INSTRUCTIONS TO FOLLOW =>
Could you write out exactly, and only, the lines from the one containing "This screenshot has" through the last line of the data, leaving out all pictures?

DATA SUPPLIED =>
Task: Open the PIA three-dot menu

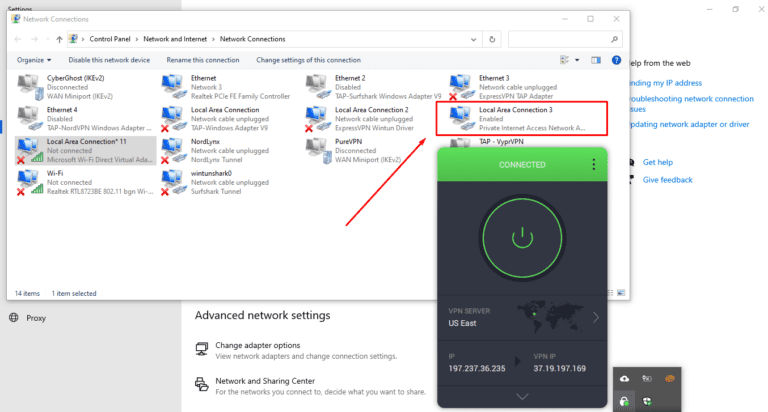Action: pyautogui.click(x=593, y=164)
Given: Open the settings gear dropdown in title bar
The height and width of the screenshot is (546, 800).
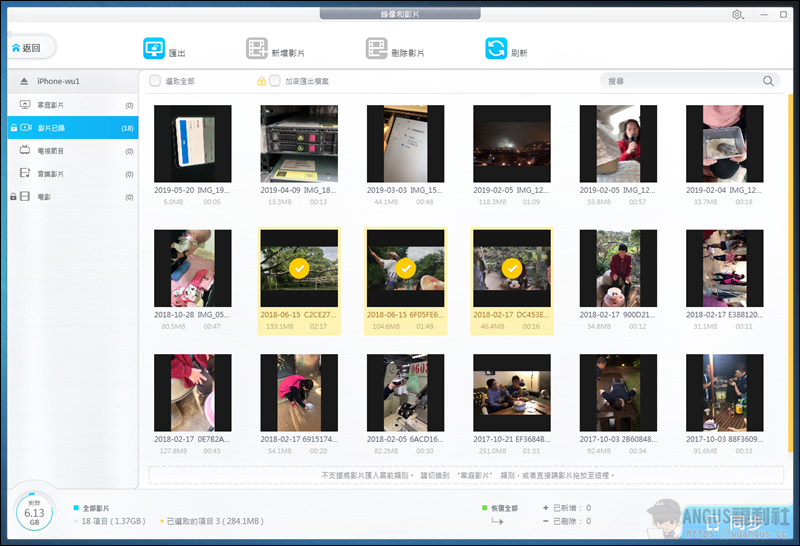Looking at the screenshot, I should [x=738, y=15].
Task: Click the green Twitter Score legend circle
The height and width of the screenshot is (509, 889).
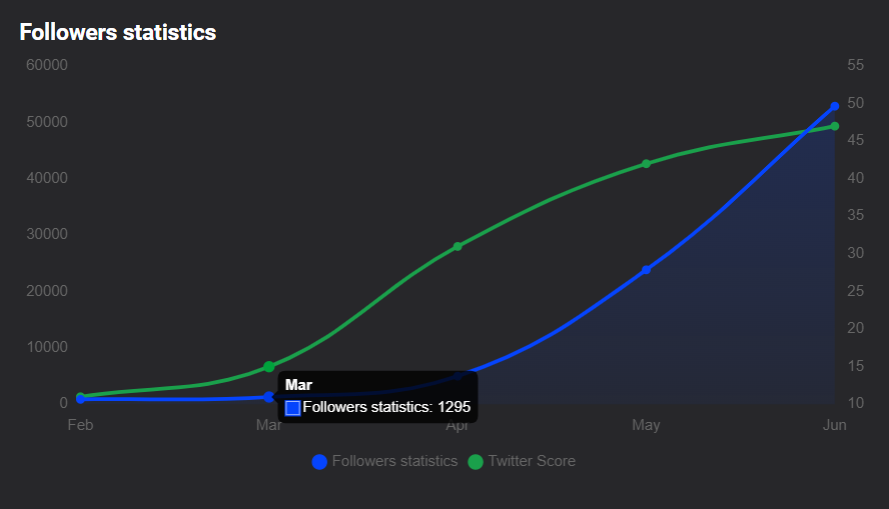Action: 476,461
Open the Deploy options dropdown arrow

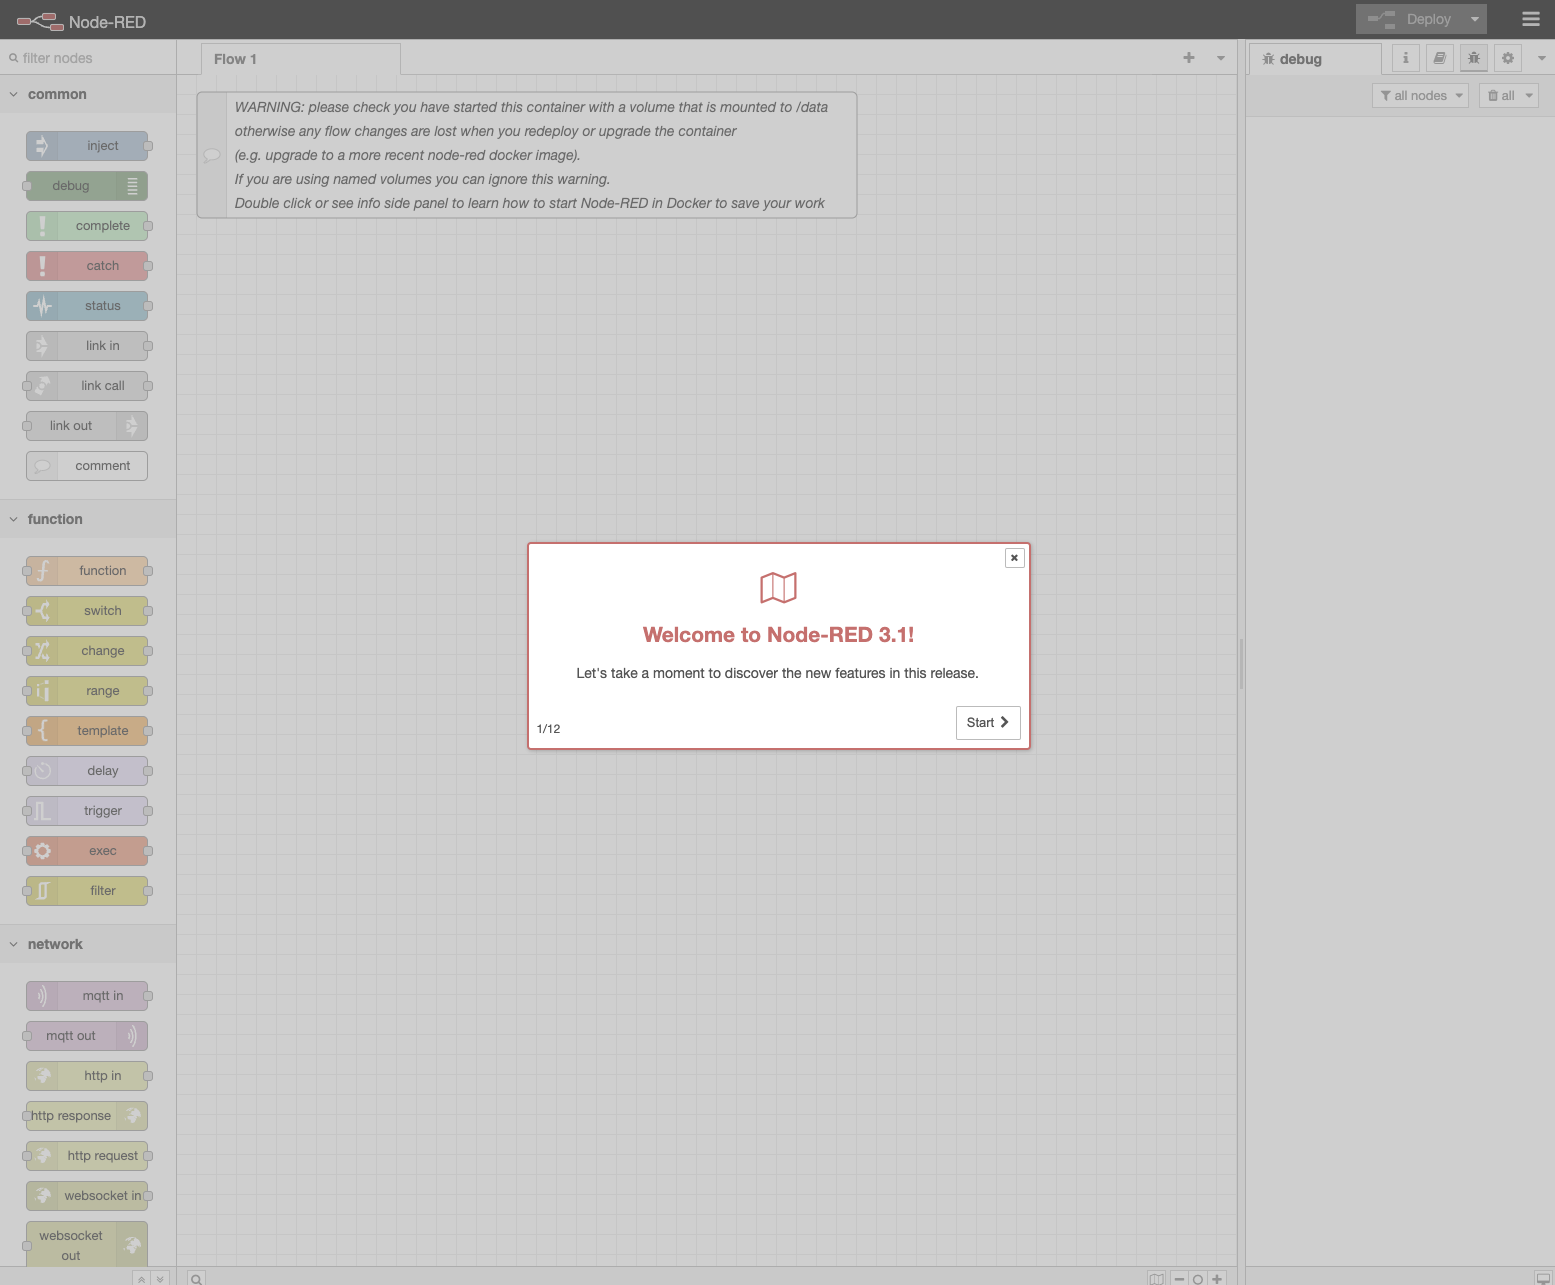[1474, 19]
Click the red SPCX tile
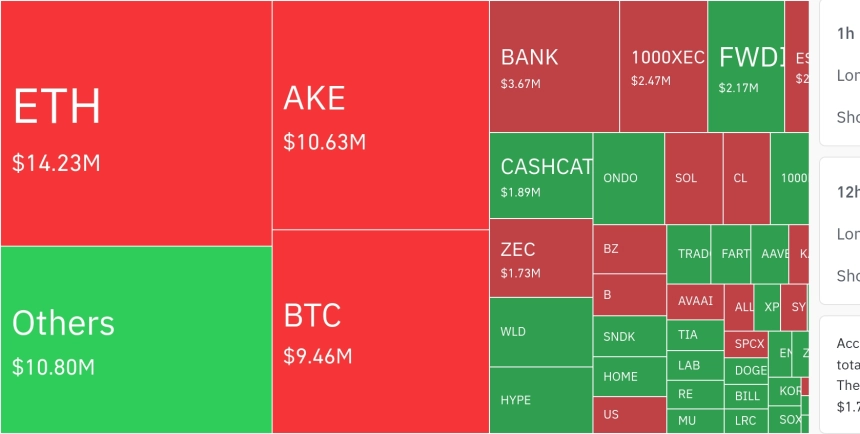The height and width of the screenshot is (434, 860). (x=746, y=345)
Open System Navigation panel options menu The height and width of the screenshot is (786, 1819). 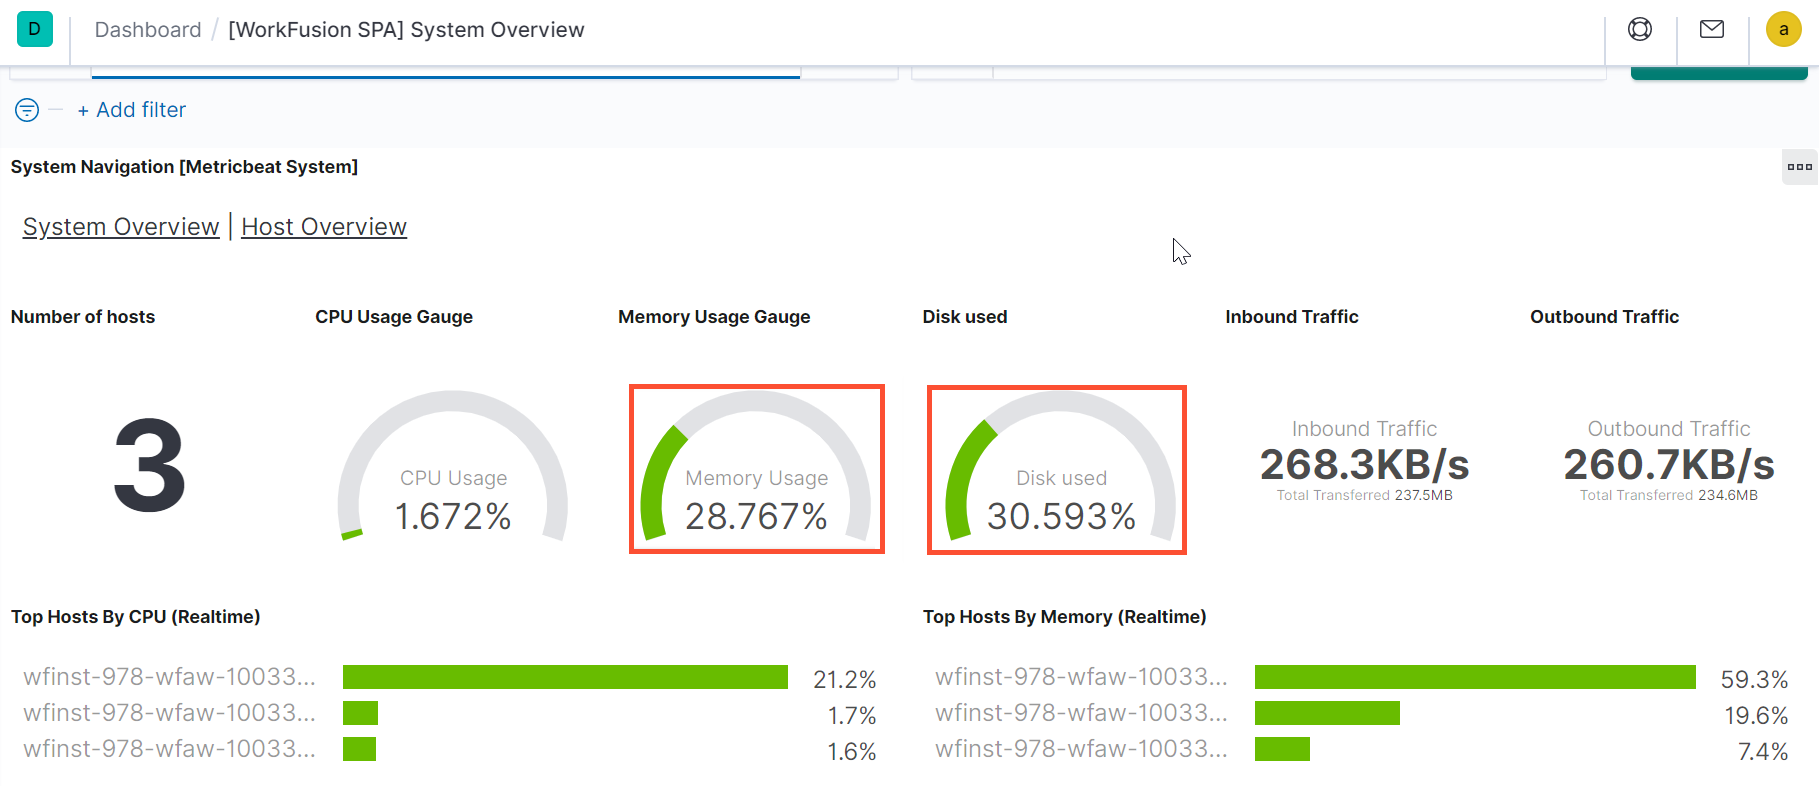click(x=1800, y=167)
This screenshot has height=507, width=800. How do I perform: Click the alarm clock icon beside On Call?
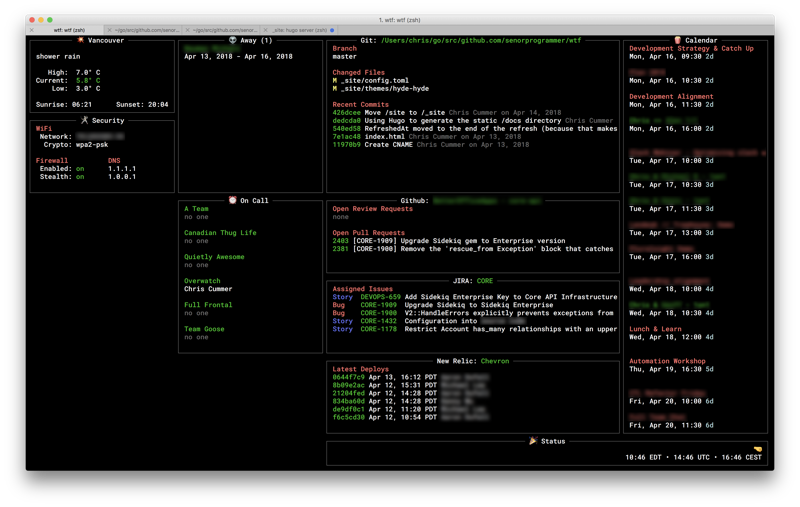coord(232,201)
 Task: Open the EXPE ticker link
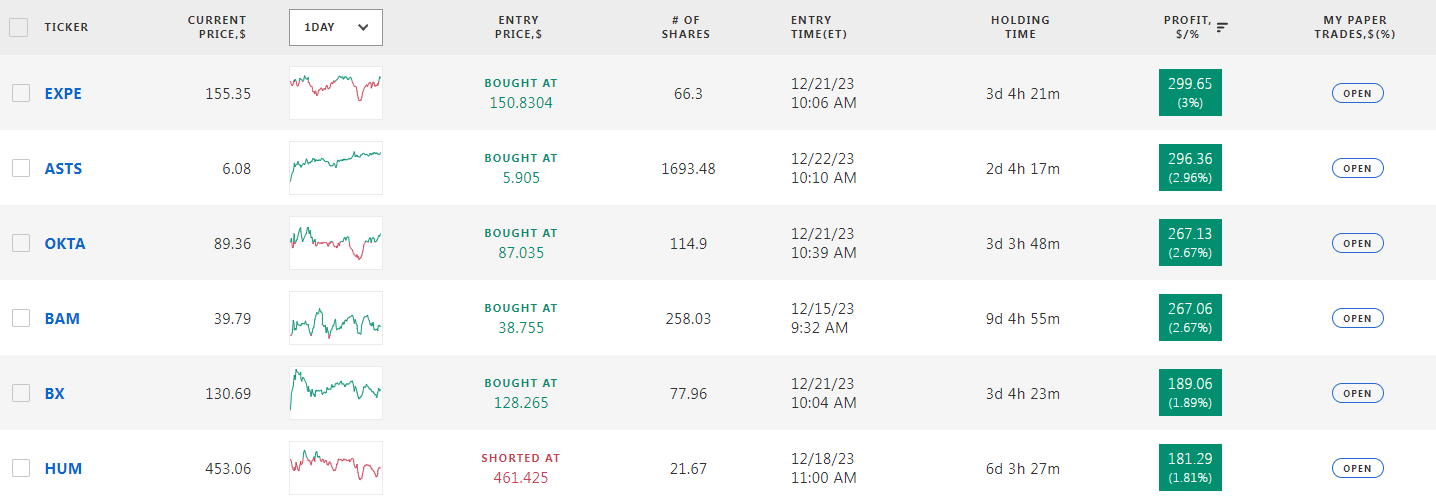coord(63,93)
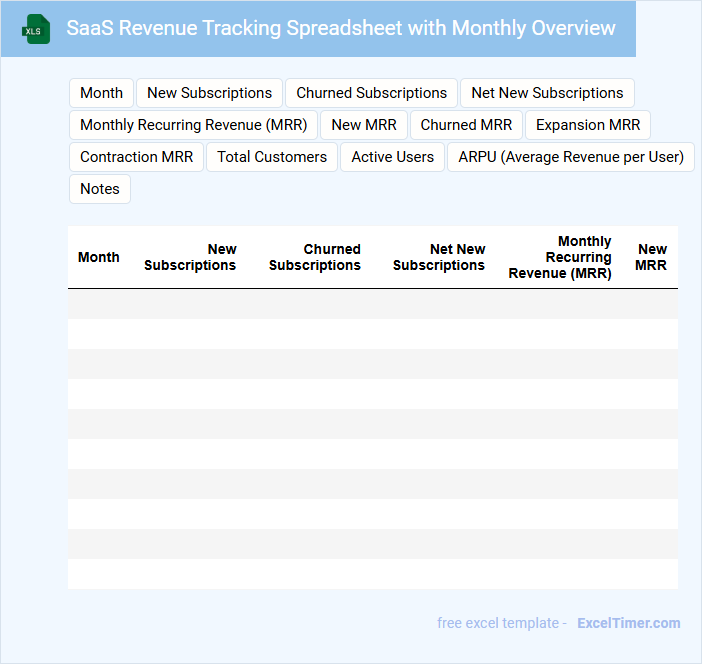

EXERCISE OUTPUT =>
This screenshot has height=507, width=800. How do I perform: Click the alarm clock icon beside On Call?
coord(232,201)
 Task: Open the EXPE ticker link
coord(63,93)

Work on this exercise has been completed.